Em vez de correr ao sindicato, como devera fazê-lo o folião “conscientizado” do curta de Carlos Diegues, ou de sair em passeata da vitória, a exibir os trunfos e o triunfo da organização popular, como poderiam fazê-lo os anônimos heróis do filme de Leon Hirszman,[17] o menino de Couro de Gato, descendo o morro, terminado o longo idílio (2’15”, longo para um curta de 12′), não estaria pensando, presume-se, em se inscrever precocemente na Juventude Comunista. Sua “conscientização”, diversamente do proselitismo ora mais, ora menos estridente, adquire visos de “revelação”, de epifania…[18] materialista, por assim dizer, com perdão do paradoxo, mas não propriamente revolucionária, menos ainda apoteótica, ou apologética. O aprendizado da necessidade, dos constrangimentos materiais, atroz ao extremo a uma consciência em formação, ainda mais importando em sacrifício e morte (assassinato?), não retira o menino da condição de vítima, ou de paciente, nem o transforma em potencial agente da revolução.

Quem poderia sê-lo? O público?
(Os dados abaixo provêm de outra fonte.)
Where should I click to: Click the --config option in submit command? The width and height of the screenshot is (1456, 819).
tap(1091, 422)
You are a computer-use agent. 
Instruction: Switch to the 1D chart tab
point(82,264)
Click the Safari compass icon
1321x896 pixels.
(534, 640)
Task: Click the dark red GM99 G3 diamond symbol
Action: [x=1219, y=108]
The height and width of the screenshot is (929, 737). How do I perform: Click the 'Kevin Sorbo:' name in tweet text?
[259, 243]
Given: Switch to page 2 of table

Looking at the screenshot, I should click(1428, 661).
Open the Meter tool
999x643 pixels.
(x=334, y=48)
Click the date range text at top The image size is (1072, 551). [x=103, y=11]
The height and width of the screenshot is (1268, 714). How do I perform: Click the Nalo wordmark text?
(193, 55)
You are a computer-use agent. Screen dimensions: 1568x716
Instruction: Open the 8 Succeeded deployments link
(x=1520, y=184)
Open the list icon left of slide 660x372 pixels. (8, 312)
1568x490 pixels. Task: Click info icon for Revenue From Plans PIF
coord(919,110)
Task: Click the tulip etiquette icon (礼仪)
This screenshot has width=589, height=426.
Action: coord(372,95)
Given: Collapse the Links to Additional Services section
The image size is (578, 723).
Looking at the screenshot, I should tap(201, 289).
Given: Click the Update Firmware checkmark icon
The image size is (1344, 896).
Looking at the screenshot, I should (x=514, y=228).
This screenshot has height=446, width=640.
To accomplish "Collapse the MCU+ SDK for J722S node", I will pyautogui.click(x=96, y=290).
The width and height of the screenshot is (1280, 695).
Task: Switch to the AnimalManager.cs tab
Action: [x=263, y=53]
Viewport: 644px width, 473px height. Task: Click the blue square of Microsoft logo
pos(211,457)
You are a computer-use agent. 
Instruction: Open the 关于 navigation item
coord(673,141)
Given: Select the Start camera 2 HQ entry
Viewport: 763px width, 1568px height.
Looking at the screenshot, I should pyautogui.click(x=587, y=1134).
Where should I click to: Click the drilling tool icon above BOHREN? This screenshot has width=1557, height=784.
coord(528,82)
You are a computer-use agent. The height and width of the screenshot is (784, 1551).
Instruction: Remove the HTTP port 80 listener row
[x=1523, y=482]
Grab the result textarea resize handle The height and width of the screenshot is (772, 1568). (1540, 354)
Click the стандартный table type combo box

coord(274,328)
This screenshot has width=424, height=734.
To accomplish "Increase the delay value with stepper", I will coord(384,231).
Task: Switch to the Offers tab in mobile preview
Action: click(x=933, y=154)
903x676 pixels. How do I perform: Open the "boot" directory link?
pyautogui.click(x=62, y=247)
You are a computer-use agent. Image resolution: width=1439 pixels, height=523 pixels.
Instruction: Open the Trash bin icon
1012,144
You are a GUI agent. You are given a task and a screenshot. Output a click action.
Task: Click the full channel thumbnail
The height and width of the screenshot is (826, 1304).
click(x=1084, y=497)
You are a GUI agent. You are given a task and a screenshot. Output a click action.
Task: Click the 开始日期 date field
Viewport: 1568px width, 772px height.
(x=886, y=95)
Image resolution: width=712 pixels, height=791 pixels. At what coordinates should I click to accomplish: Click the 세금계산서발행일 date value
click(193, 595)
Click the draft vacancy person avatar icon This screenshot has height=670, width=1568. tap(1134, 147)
Mas o público não está ali tão desacorçoado como a câmera, tão impotente como ela em face do paredão intransponível da realidade a separar os dois mundos, o do morro e o do asfalto? O público não estava ali, na cidade, do outro lado do paredão da tela, quando não do outro lado do oceano? Oxalá ouvíssemos as trombetas do Juízo, Final, Inaugural, sabe Deus! mas não ouvimos senão o tamborilar miúdo (miados?) de um couro esticado…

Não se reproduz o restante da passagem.